● What to do:
The records below are to be set down again exactly, with the pictures left out.

● Study material:
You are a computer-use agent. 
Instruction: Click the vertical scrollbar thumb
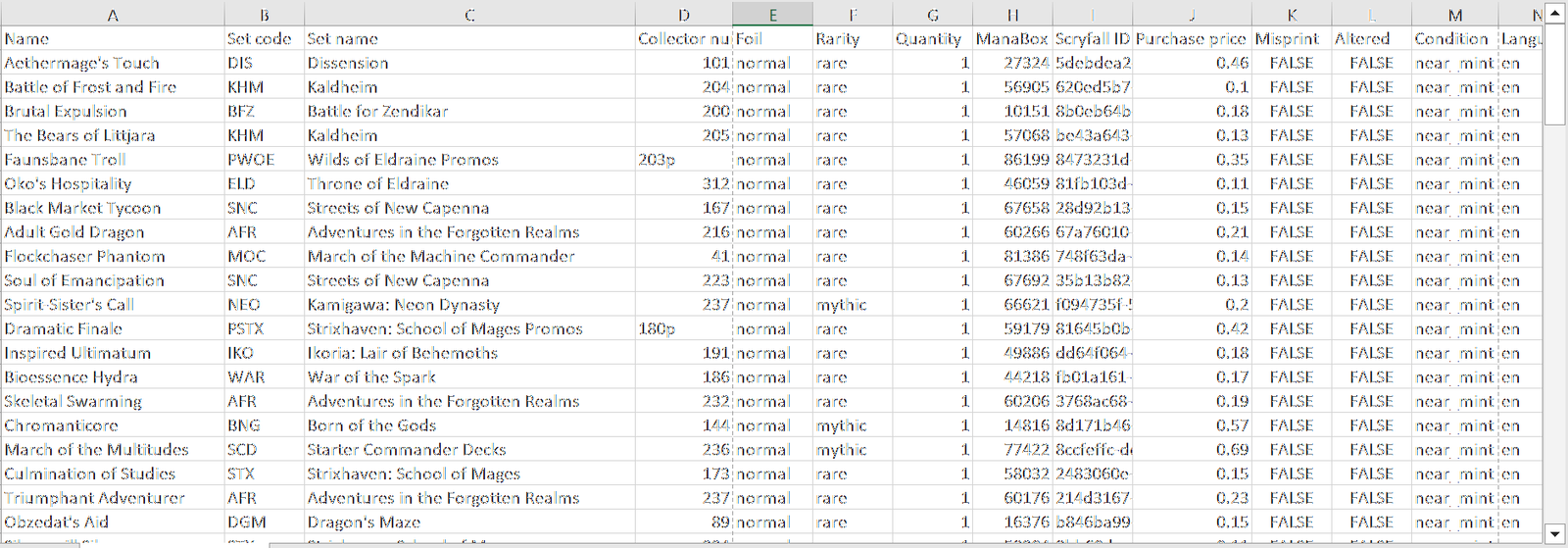coord(1554,74)
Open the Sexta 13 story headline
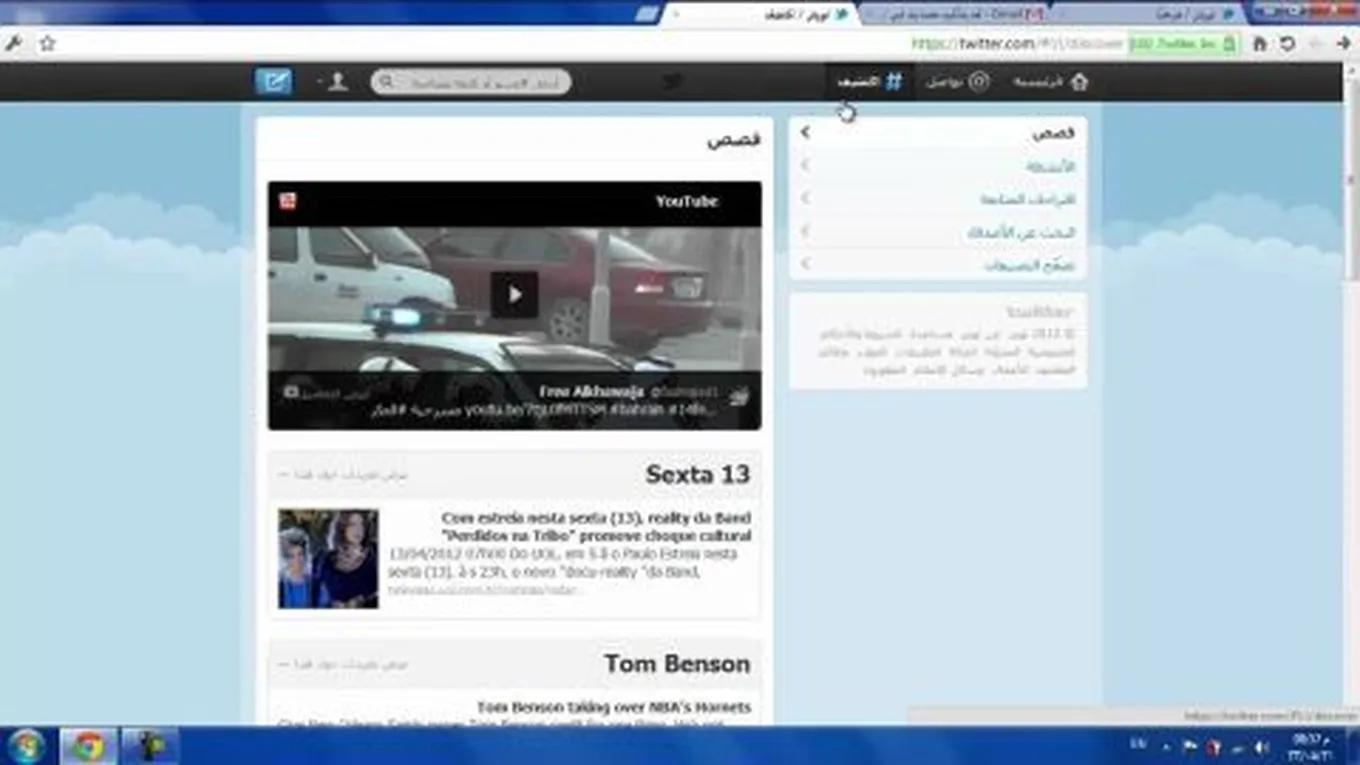Image resolution: width=1360 pixels, height=765 pixels. 596,526
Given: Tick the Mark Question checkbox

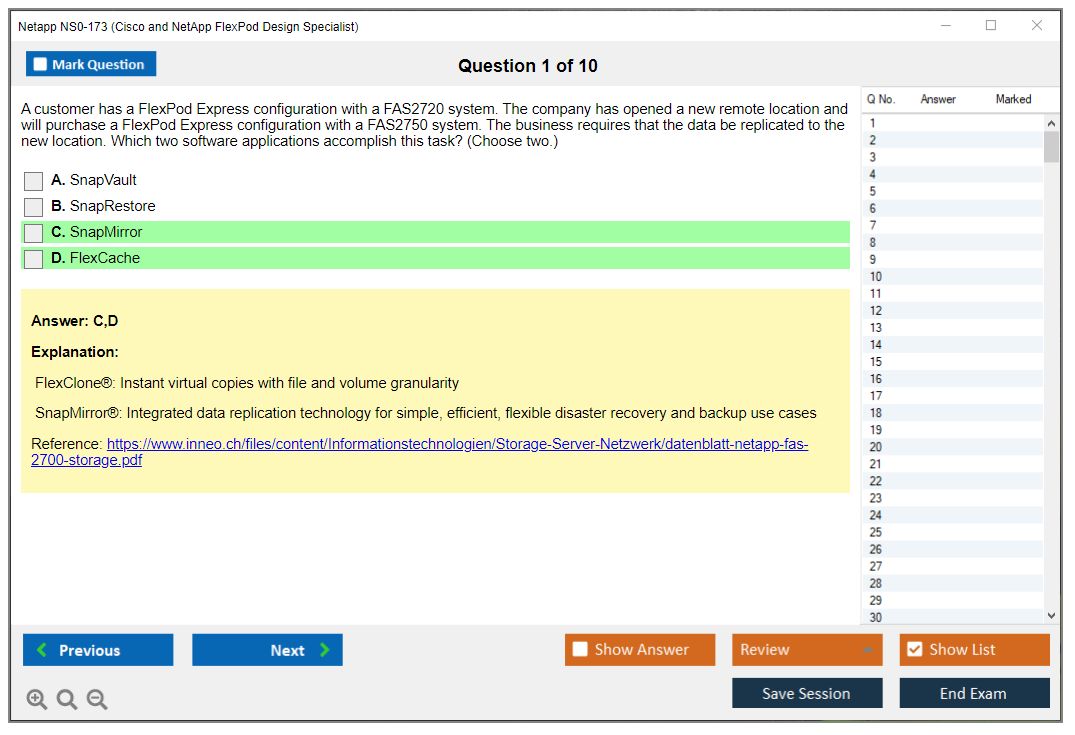Looking at the screenshot, I should [41, 65].
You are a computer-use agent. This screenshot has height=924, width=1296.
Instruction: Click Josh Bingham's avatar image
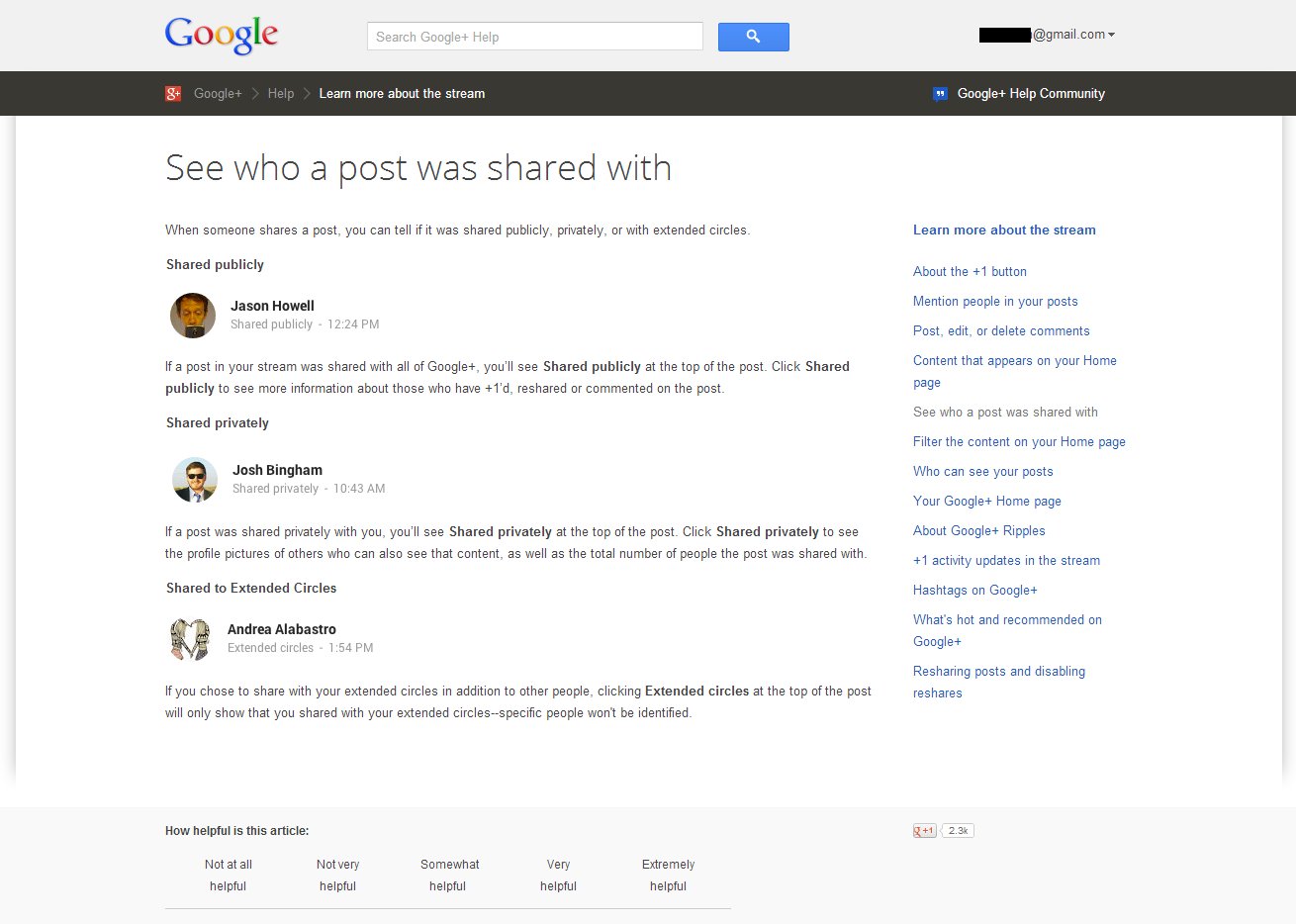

● Answer for this exercise:
You are a computer-use agent. 
Instruction: Click the vertical scrollbar thumb
coord(1554,74)
Open the Sexta 13 story headline
Image resolution: width=1360 pixels, height=765 pixels. 596,526
Given: Tick the Mark Question checkbox

Looking at the screenshot, I should [41, 65].
You are a computer-use agent. This screenshot has height=924, width=1296.
Instruction: Click Josh Bingham's avatar image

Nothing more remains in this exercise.